Document source -
◆ ◆ ◆ ◆ ◆

Le P. De Smet touchait aux sommets les plus élevés de la chaîne des Rocheuses. Devant lui, le mont Brown dressait à plus de 5 000 mètres sa cime neigeuse. La traversée des Montagnes, en toute saison difficile, était alors extrêmement dangereuse. On était aux premiers jours de mai. La fonte des neiges causait à chaque instant des avalanches qui, entraînant avec elles d’énormes blocs de pierre, se précipitaient avec fracas, brisaient les arbres, écrasaient les troupeaux, et comblaient de débris les vallées.

En face de ce passage, le plus périlleux peut-être qu’il ait jamais rencontré, l’intrépide missionnaire, presque épuisé déjà par un inutile voyage de plusieurs mois, semble avoir éprouvé une heure de défaillance.

◆ ◆ ◆ ◆ ◆

Enregistrements -
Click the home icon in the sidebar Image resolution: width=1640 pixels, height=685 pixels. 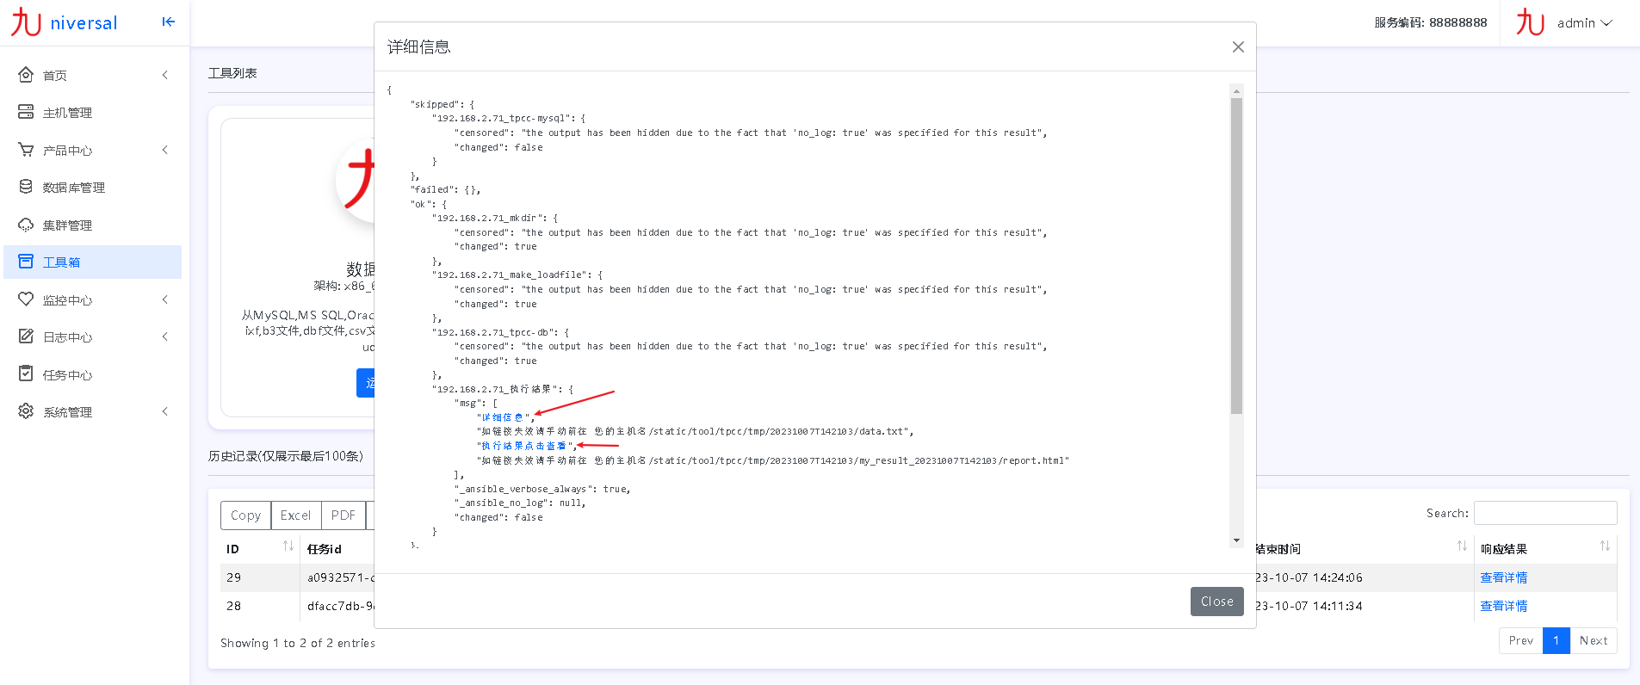tap(26, 75)
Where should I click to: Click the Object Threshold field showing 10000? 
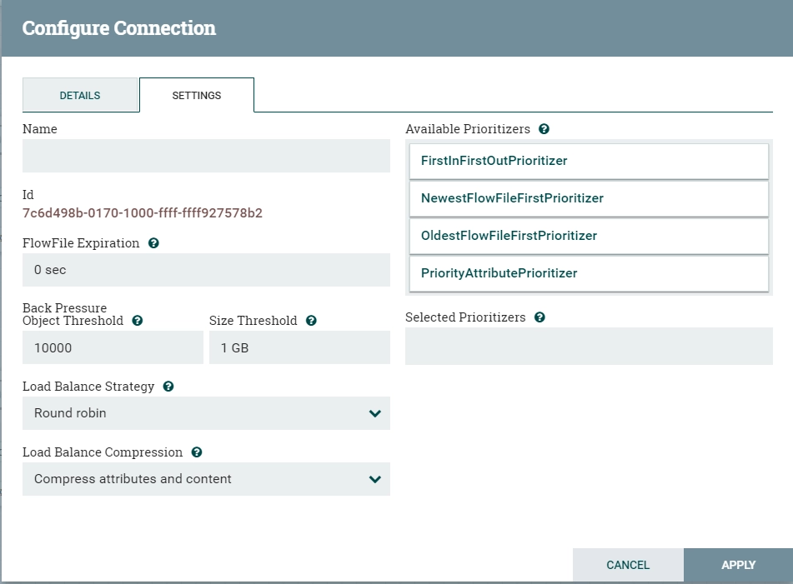[x=113, y=347]
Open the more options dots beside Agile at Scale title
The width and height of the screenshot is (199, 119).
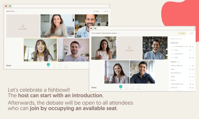click(16, 11)
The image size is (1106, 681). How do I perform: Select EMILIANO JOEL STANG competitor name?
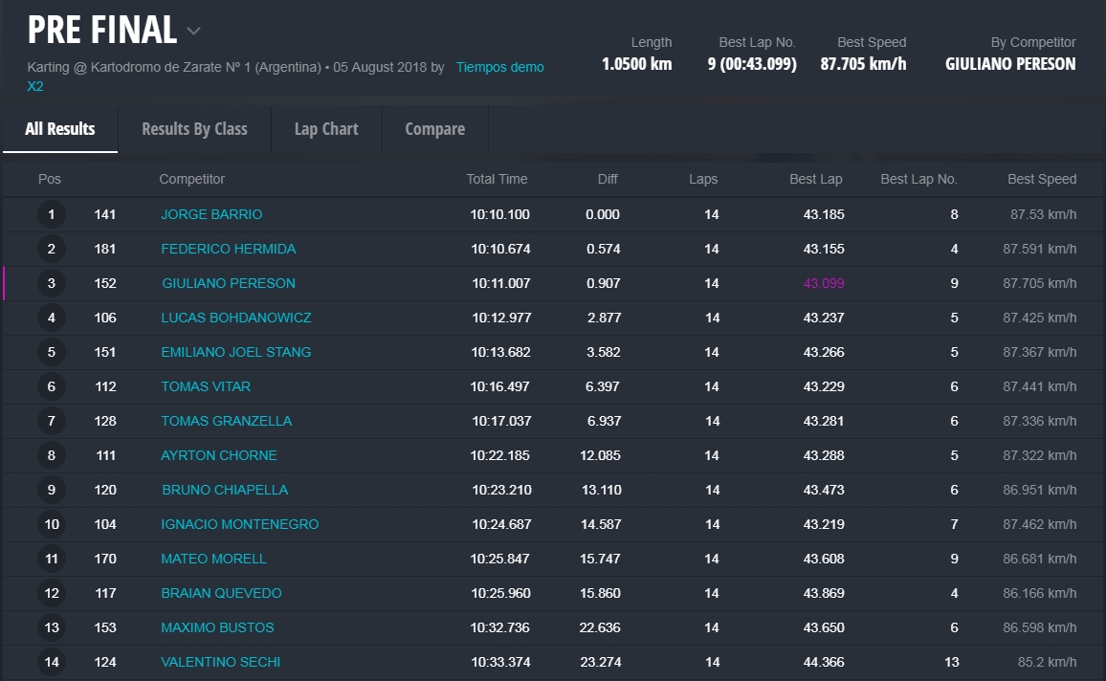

◆ ◆ ◆ ◆ ◆

Consigne - Poursuivez le texte sur la traversée des Rocheuses par le P. De Smet, à la suite de sa dernière phrase. Les enregistrements n'entrent pas en compte ici.

Réponse -
« Vraiment, écrit-il à sa famille, je ne suis plus le même sous le rapport de la santé. Je m’aperçois, chaque fois que je me fais la barbe, qu’elle grisonne de plus en plus. À chaque montagne que j’escalade, mes forces semblent vouloir m’abandonner. Les intempéries, les jeûnes, les veilles, les soucis qui se multiplient, les dangers et les angoisses qu’ils occasionnent, me minent rapidement. J’ai récemment échappé, comme par miracle, aux mains d’un vil assassin. La vie d’un missionnaire, dans ce pays, dépend de fort peu de chose ».

Se reportant alors vers les amis de Belgique : « Je ne cesse, dit-il, de penser à tous, et mon cœur, tous les jours,

  1. Lettre à Mgr Hughes. — Du pied de la Grande-Glacière, 6 mai 1846.